NSG membership cannot be linked with NPT. But, it can be linked with International Atomic Energy Agency (IAEA). And India has closely cooperated with IAEA. Therefore, India’s case should be judged independently without prejudice or on requests to block it following lobbying from other countries. In 2008, China was among the last few countries to lift its objection to clean waiver by NSG to India. During American President Barack Obama’s visit to India in January 2015, the US had announced that India was ready to join the NSG. This position was reiterated by the US recently.
- However, to build support in the NSG, which operates by consensus, India will need to take additional steps to demonstrate its commitment to nonproliferation. India’s case is being pressed by the US and other influential countries based on the India’s record in non-proliferation and the India-US civil nuclear accord.
- Also, India is actively eyeing membership of the MTCR, the Wassenaar Arrangement and the Australia group along with the NSG.
India’s nuclear doctrine is non-proliferation-oriented and is both sensible and responsible. Having accepted IAEA safeguards and Additional Protocol and having effectively subscribed to and practised the principles of non-proliferation, it is immaterial if India has formally signed the NPT, CTBT or any other such treaty. India has already acquired high-level expertise in the peaceful use of nuclear energy in industry, power, agriculture and health care. India’s membership of the NSG shall not only benefit it but also encourage civil nuclear trade globally without compromising on world peace and harmony.
Other international treaties:
Missile Technology Controls Regime (MTCR):
MTCR was established in 1987 by the G7 countries and aims to limit the proliferation of missile and other unmanned delivery systems that could be used for chemical or nuclear attacks. It is an involuntary partnership between 34 countries which urge each other to restrict their missle export and technologies capable of carrying a 500-kilogram payload a minimum of 300 kilometres.

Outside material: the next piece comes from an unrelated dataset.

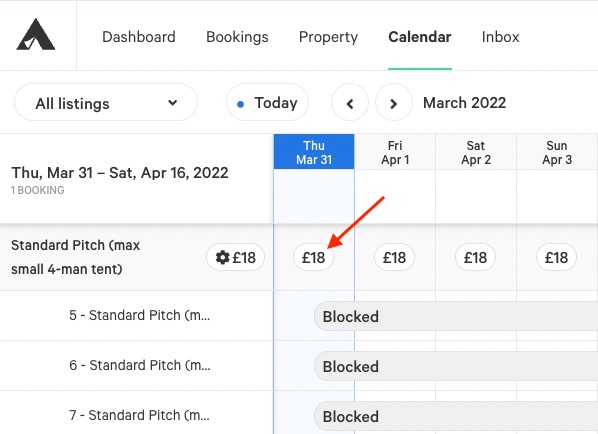Edit the £18 price for Thu Mar 31
Screen dimensions: 598x434
(313, 257)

India formally applied for a MTCR membership in June 2015 which was eventually blocked by Italy in protest of India’a arrest of two Italian marines suspected of shooting an Indian fisherman. The membership would have immensely helped India in getting access to to world-class technology, according to a report by The Economic Times. It would have also allowed India to export its own technology to countries that comply with MTCR.
Nuclear Suppliers Group:
The NSG is a group of nuclear suppliers countries which promote non-proliferation of nuclear weapons. It attempts to control the exports and re-transfer of materials applicable to nuclear weapon development. It was founded in 1974 as to response to India’s ‘Smiling Buddha’. Countries already part of the Nuclear Non-Proliferation Treaty (NPT) saw the need to further limit the export of nuclear equipment.
India’s attempt to joining the NSG was blocked by several nations who considered signing of the NPT as an important standard for the NSG’s expansion. President Barack Obama, however, reaffirmed that US believes India meets the missile technology control regime and is ready for NSG.
Wassenaar Arrangement was established to contribute to regional and international security and stability. It aims to promote transparency and greater responsibility in transfer of conventional arms and dual-use goods and technologies. It has 41 member states and was established in 1996 as an extension of Coordination committee for Multilateral export Controls (COCOM). The participating states ensure that transfer of materials do not contribute to the development or enhancement of military capabilities.
India is not a member of the Wassenaar Arrangement, but hopes to be one soon. The United States is likely to support India’s bid.
The Australia Group:
The Australia Group is an informal forum of countries that seeks to ensure that exports do not contribute to the development of chemical or biological weapons. It was established in 1985 and presently has 42 members.